In August 2024, the series was renewed for a second season.

==Reception==
 Metacritic, which uses a weighted average, assigned the series a score of 71 out of 100, based on 12 critics, indicating "generally favorable" reviews.

Leila Latif of The Guardian awarded the first episode four out of five stars, dubbing it "an absolute riot, strikingly performed and bracingly plotted". Aramide Tinubu of Variety praised the series' unique perspective on the genre with its characters and settings, remarking "Supacell considers how individualism has caused fractures in Western societies, specifically in Black communities that previously thrived because of collectivity.
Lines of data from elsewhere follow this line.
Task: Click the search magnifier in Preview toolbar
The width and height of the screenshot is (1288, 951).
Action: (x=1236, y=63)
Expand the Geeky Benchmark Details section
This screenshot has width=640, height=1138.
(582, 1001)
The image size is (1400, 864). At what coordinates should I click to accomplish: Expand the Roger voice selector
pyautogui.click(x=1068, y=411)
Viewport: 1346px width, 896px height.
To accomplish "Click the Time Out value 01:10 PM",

The show also reflects on why our dependence on technology undoubtedly comes at a cost".

The series has raised awareness of life with sickle cell disease.

==Accolades==
In March 2025, it was nominated for Best Drama Series at both the Royal Television Society Programme Awards and the British Academy Television Awards. At the 2025 British Academy Television Craft Awards, it won Best Scripted Casting.